Before large language models
- Before LLMs existed, companies had to manually process structured data and create analyzes or reports from it. This was a time-consuming, laborious and error-prone process.
- There were few or no ways to analyze unstructured data, e.g. B. in emails, social media and videos.
- Customer requests were not processed as efficiently as it was a manual process. Understanding and responding to a query took time.
According to large language models
- LLMs enable companies to quickly analyze large amounts of data and provide insights and analysis.
- Because LLMs can mimic natural language interactions , chatbots are used to interact with customers as the first line of support. Chatbots interact in a natural language that customers can relate to; they are available 24/7 and can – in most cases – provide the majority of the information a customer needs.
- One can make natural language queries to the databases, which will return the answers. This is a boon for executives who don’t want to communicate via SQL.
- Companies can now make better use of both structured and unstructured data.
- Large language models can analyze the tone of a user’s speech and react accordingly. This allows companies to understand a customer’s behavior and emotions.
Case study: Netflix’s recommendation system
With more than 17,000 titles, Netflix offers something for every preference.
However, if you put yourself in the shoes of a subscriber, finding what you like from this gigantic library of content can be an overwhelming experience.
Netflix is trying to solve this problem using machine learning in its recommendation system.
For example, you prefer to watch television series and films in the horror genre, often in Spanish.
The recommendation system remembers everything related to your behavior – patterns, types, viewing time, likes and dislikes – and compiles and suggests a special list of content to you.

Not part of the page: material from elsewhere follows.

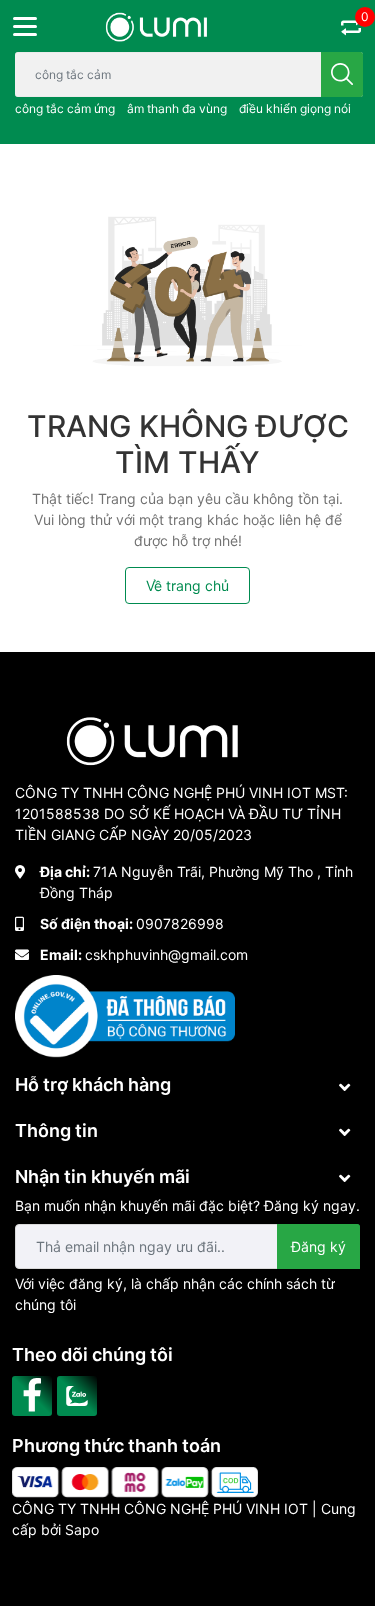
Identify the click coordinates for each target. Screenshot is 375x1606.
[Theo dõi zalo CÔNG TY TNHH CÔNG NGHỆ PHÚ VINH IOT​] (79, 1394)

How does the system work? Machine learning is about constantly collecting subscriber data on behavior, likes, likes and dislikes, genres, and more.

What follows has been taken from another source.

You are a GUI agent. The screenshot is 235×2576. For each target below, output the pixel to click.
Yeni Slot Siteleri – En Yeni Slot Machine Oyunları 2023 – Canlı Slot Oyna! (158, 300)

It continuously leverages data and gains insights into individual subscribers’ behavior and decisions, as well as the characteristics of viewers in a similar demographic.
It is an ongoing and evolving method that continues to work even if the subscriber changes their preferences.
What’s crucial in this context is how the large language models have helped Netflix ‘s business intelligence tools .
Limitations of LLMs
The limitations of large language models must be considered in terms of improving business intelligence tools.
LLMs may not understand the context of the data. The English word “bark” can be used in various contexts, from the bark of a tree to the dog that barked at the man. This is quite risky as it can lead to false information and reports.
There are also concerns about ethics and potential bias in responses from LLMs.
LLMs have many advantages; depending on how they are handled, they can completely redefine business intelligence.
Manual work can be moved to a server, allowing unstructured data to be analyzed comprehensively without the need for thousands of employees.
Specifics, characteristics and insights about your customers and business practices can be conveyed to you in natural language and with the weight of deep (artificial) thinking.
Although there are obstacles or limitations to consider, this is a new tool for businesses.